CONSEGNE ->
(A) Secondo il testo sulla certificazione, con quale standard realizzano le marche temporali i certificatori d'oltre Manica?
(B) Ricopia dal testo sulla certificazione il passo che va da "Proprio perché è" fino a "essere comportamenti illeciti." incluso.
(C) Prosegui il testo sulla certificazione dal punto in cui si interrompe.

TESTO ESTRATTO ->
=======

Proprio perché è una questione di fiducia, chiunque dovesse entrare in
contatto con John Smith, il cui certificato è stato rilasciato da un soggetto
molto lontano nella catena dalla primaria certificazione di Thawte, sarà
liberissimo di richiedere, per fidarsi, un certificato rilasciato dalla società
o anche solo da un notary più in alto nella catena, poiché, ovviamente,
più ci si allontana dalla primaria certificazione, più ci si accolla il
rischio di inesattezze nelle certificazioni successive. In ogni caso, giova
ripeterlo, questo sistema molto flessibile è bilanciato dalle pesanti sanzioni
previste per chiunque ponga in essere comportamenti illeciti.
Un altro particolare da non sottovalutare è che non solo la legge o la volontà
privata fissano gli standard, ma un'altra fonte è rappresentata dalla prassi,
alla quale gli enti, le società e le organizzazioni si adeguano, per garantire
un servizio efficiente, in un regime di libera concorrenza. È il caso delle
marche temporali, realizzate tutte, da tutti i certificatori d'oltre Manica, con
lo standard X509, così come definito dalla CCITT (Comité Consultatif
International Téléphonique et Télégraphique). Viene in tal modo
garantita una certa interoperabilità tra gli stessi enti certificatoriÈ. Le time
stamps così formate hanno una validità che va da uno a dieci anni,
attestandosi in media sui 4,7 anni.

=======

[Voci sulle coordinate del bersaglio]
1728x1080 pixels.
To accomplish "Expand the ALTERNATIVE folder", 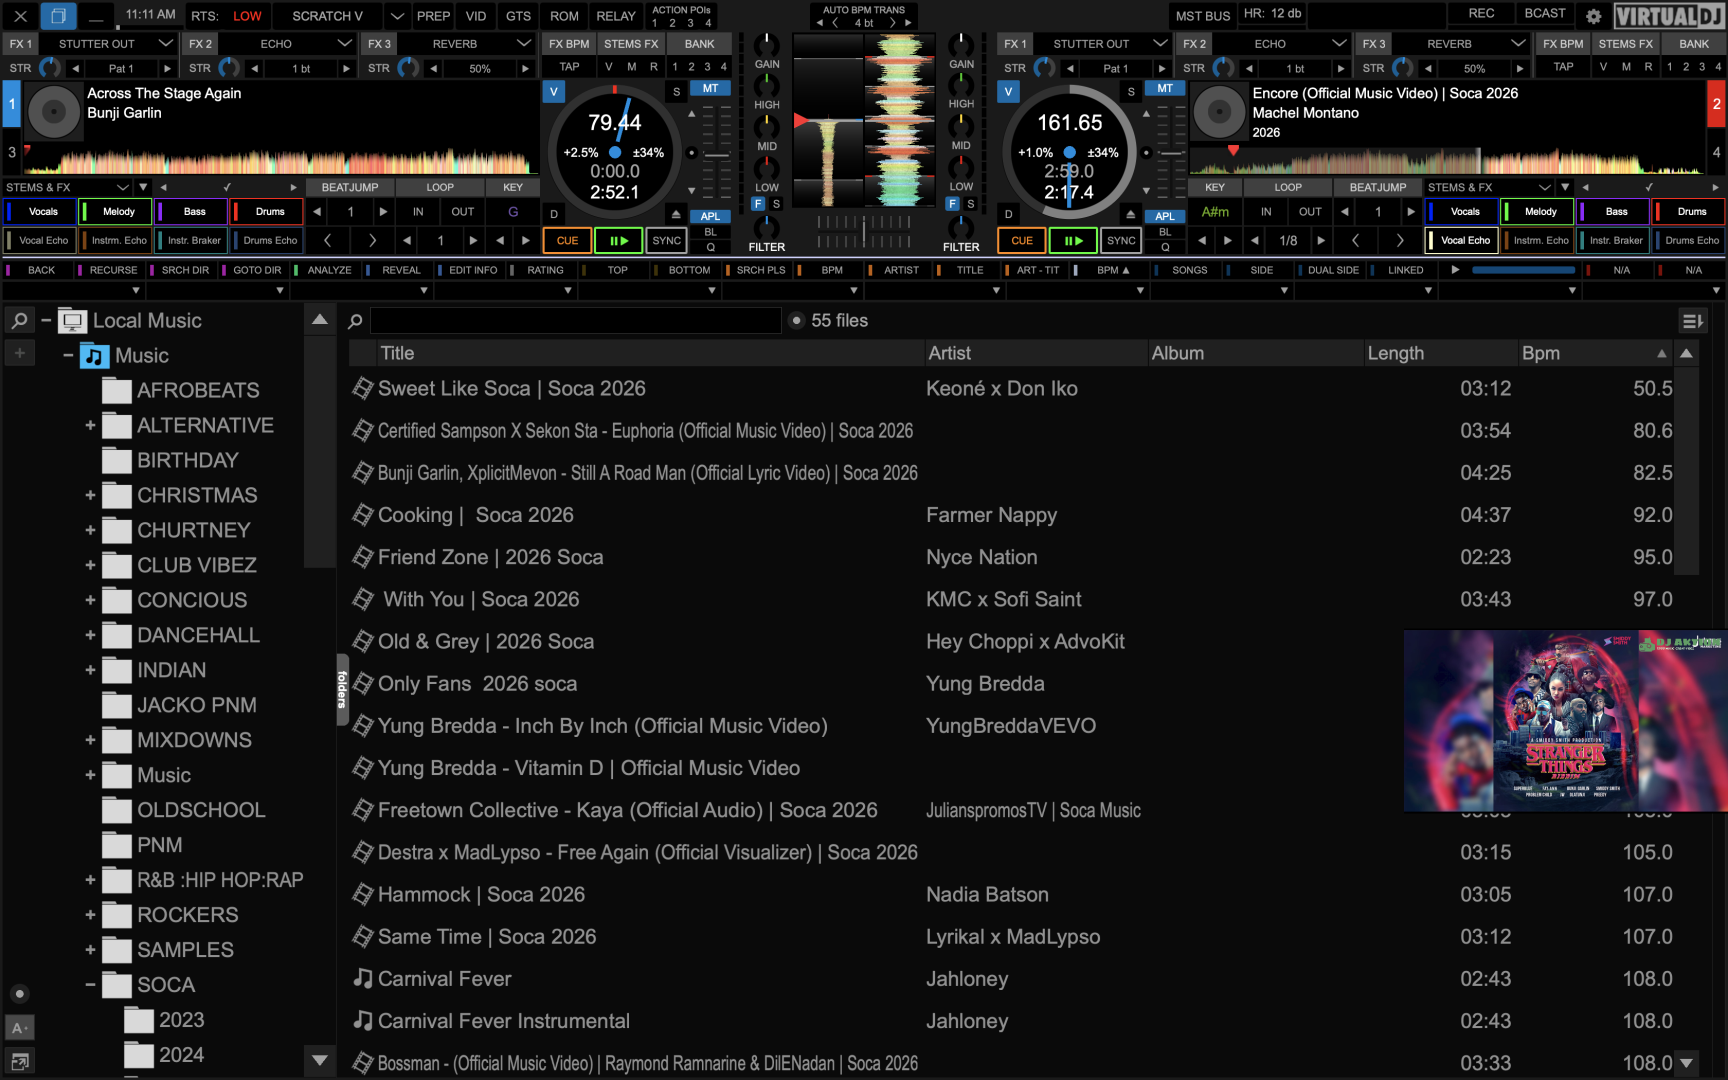I will [x=90, y=426].
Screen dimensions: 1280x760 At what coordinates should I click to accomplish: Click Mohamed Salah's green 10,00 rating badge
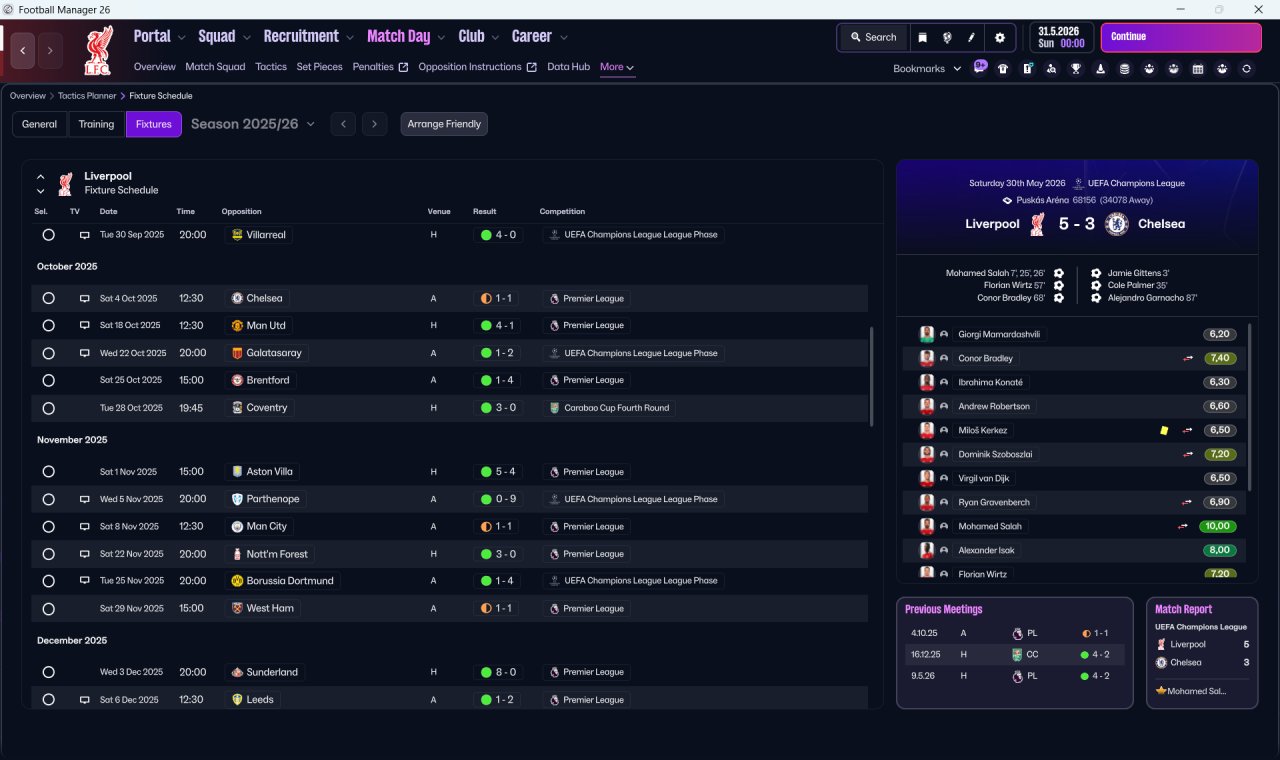pyautogui.click(x=1219, y=526)
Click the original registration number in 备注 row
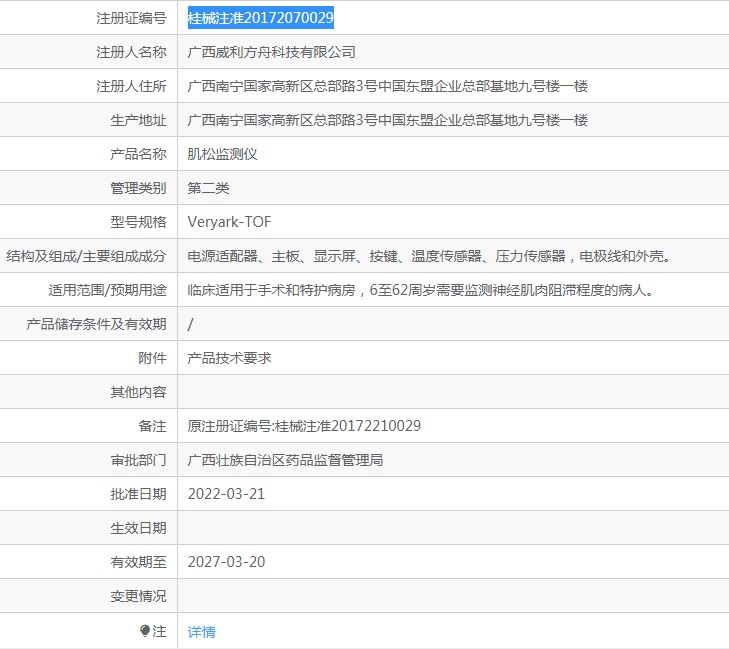Image resolution: width=729 pixels, height=649 pixels. pyautogui.click(x=304, y=426)
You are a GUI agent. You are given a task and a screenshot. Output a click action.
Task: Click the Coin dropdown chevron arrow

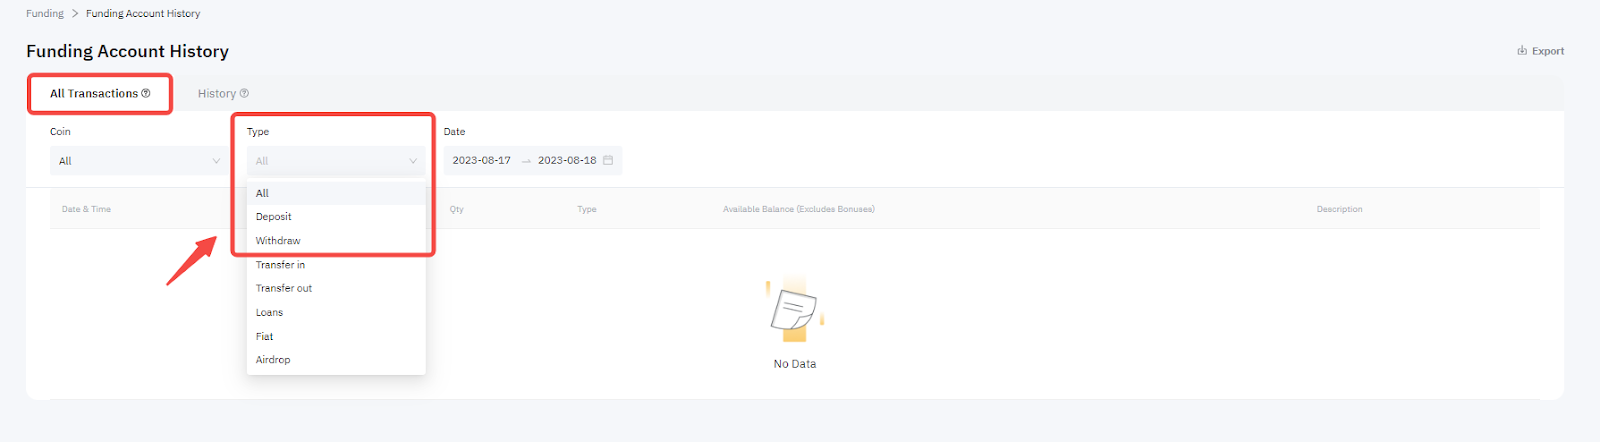(x=216, y=161)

=======

SOLUZIONI ->
(A) Con lo standard X509, così come definito dalla CCITT.

(B)
Proprio perché è una questione di fiducia, chiunque dovesse entrare in
contatto con John Smith, il cui certificato è stato rilasciato da un soggetto
molto lontano nella catena dalla primaria certificazione di Thawte, sarà
liberissimo di richiedere, per fidarsi, un certificato rilasciato dalla società
o anche solo da un notary più in alto nella catena, poiché, ovviamente,
più ci si allontana dalla primaria certificazione, più ci si accolla il
rischio di inesattezze nelle certificazioni successive. In ogni caso, giova
ripeterlo, questo sistema molto flessibile è bilanciato dalle pesanti sanzioni
previste per chiunque ponga in essere comportamenti illeciti.

(C)
Come accennato in precedenza, se le peculiarità del recepimento inglese
della direttiva 1999/93/CE derivano in grande parte dalla natura dell'intero
sistema giuridico britannico, anche le peculiarità della disciplina della
certificazione derivano in gran parte dallo strano rapporto che gli inglesi
hanno con la loro "identità burocratica". Se in Italia abbiamo il
codice fiscale ed in Danimarca ogni cittadino viene numerato alla nascita (e
tali procedure vengono utilizzate nei sistemi di certificazione), nel Regno
Unito c'è soltanto il numero del Social Security Service, che però
possiede solo chi ha un lavoro, il numero del National Health Service,
che hanno solo i maggiorenni, la driving license e, al massimo, il
passaporto.
In ogni caso non esiste alcun sistema informativo che colleghi, in qualche
modo, i dati raccolti per tali documentazioni. Lontanissima dalla cultura
inglese è poi la carta di identità: introdotta durante l'ultima guerra
mondiale, venne abolita negli anni cinquanta, dopo che, a Londra, un bobby,
chiese di vedere quella di un addetto alle pulizie di colore. L'uomo, suddito di
Sua Maestà in piena regola, si rifiutò; dalla questione nacque un caso
giudiziario, al termine del quale i giudici sentenziarono che è diritto di ogni
cittadino nel Regno Unito circolare senza documenti.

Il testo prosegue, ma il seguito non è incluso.